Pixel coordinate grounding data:
---

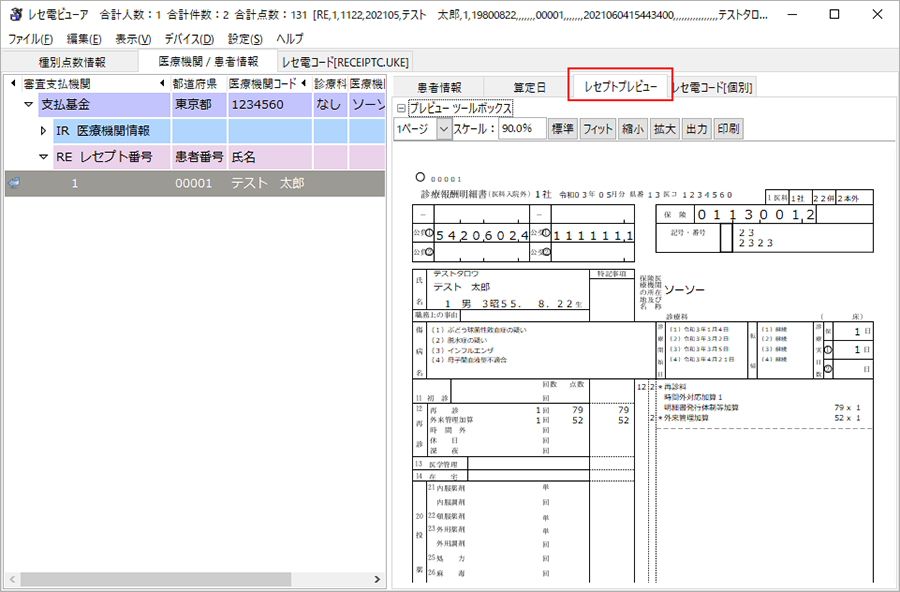Click sort arrow beside 審査支払機関 column header
Screen dimensions: 900x592
point(13,83)
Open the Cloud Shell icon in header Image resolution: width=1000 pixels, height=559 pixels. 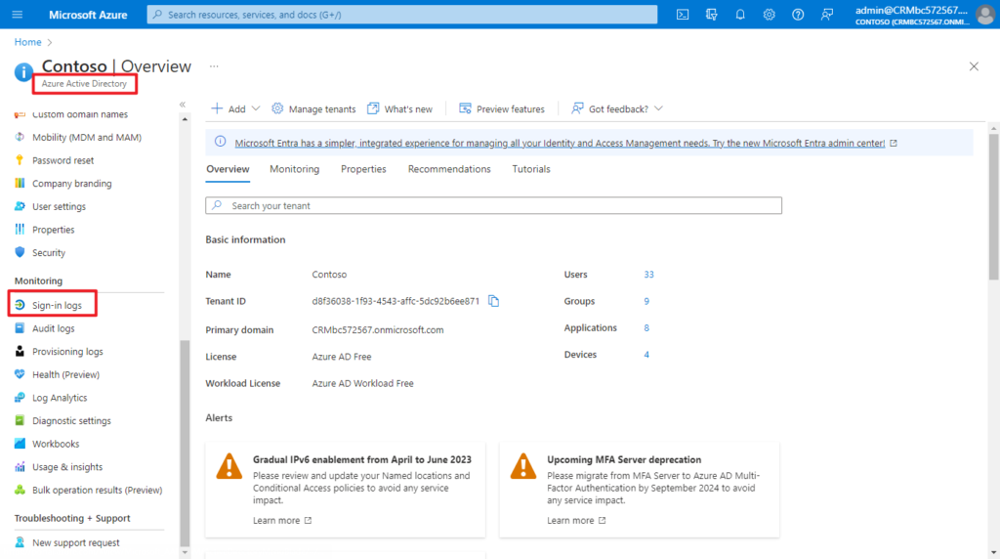pyautogui.click(x=682, y=15)
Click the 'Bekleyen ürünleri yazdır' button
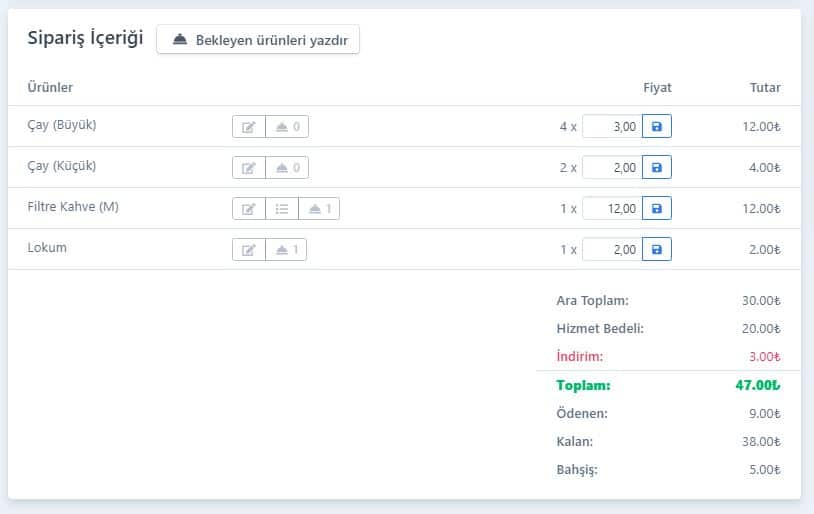 coord(258,39)
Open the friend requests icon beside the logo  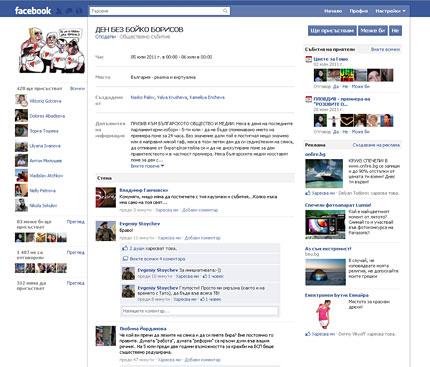tap(59, 11)
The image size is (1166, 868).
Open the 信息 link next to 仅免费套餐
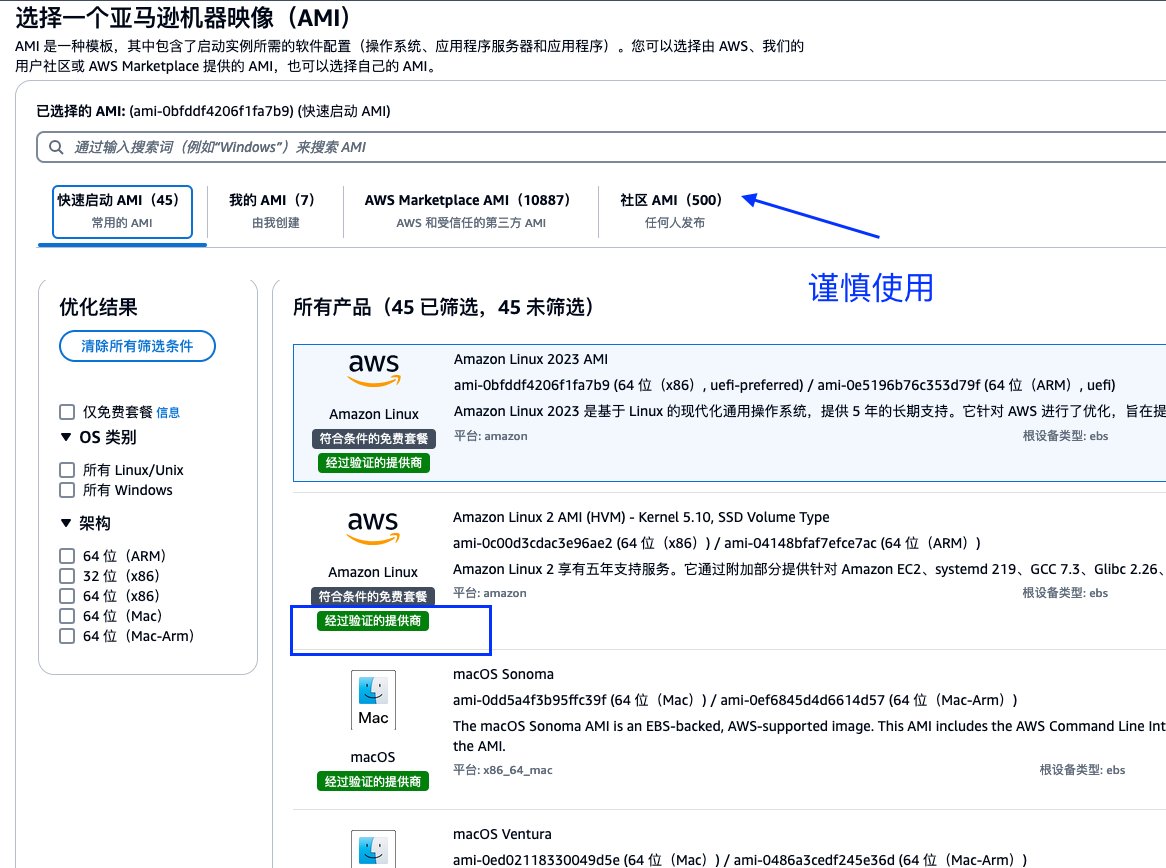point(168,411)

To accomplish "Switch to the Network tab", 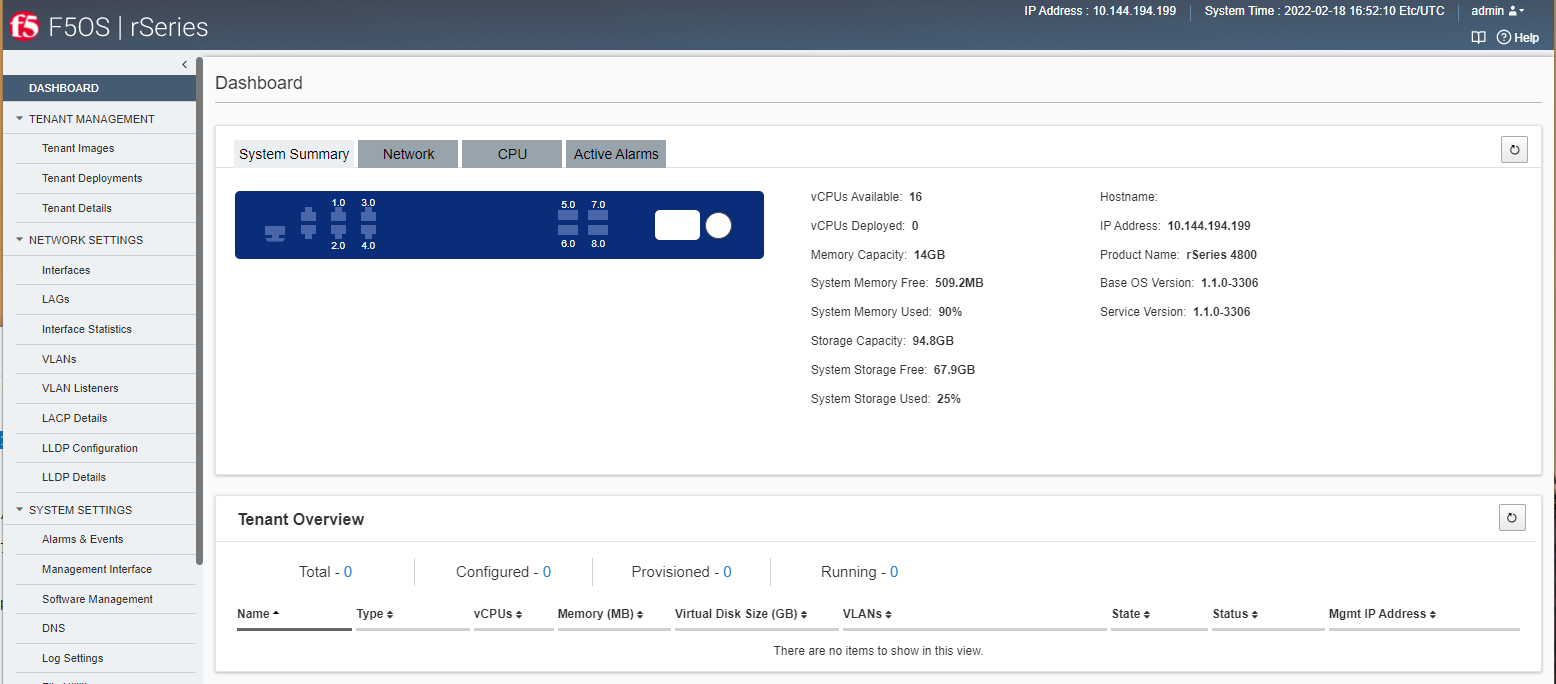I will [408, 154].
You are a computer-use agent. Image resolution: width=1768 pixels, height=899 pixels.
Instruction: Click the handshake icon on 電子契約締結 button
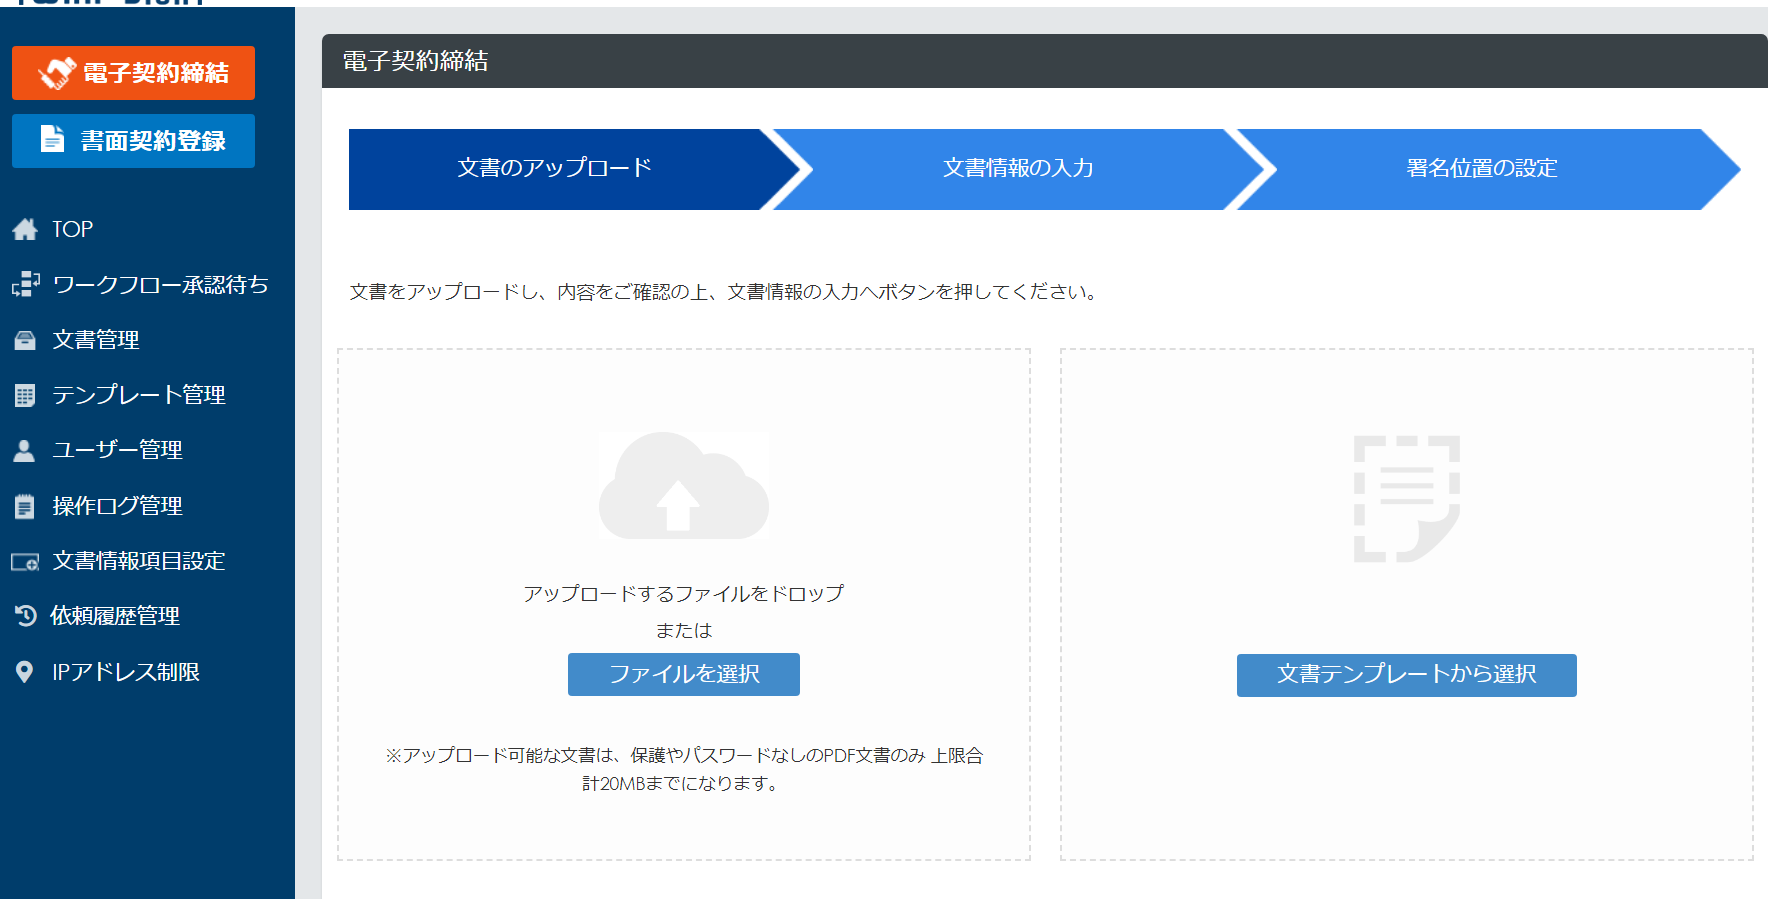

---

### Exercise directions
An exact restatement is expected of the lines from the line containing "You are a computer-use" to the end of the data above, pictures excluded.

### Response
You are a computer-use agent. Image resolution: width=1768 pixels, height=899 pixels.
Instruction: Click the handshake icon on 電子契約締結 button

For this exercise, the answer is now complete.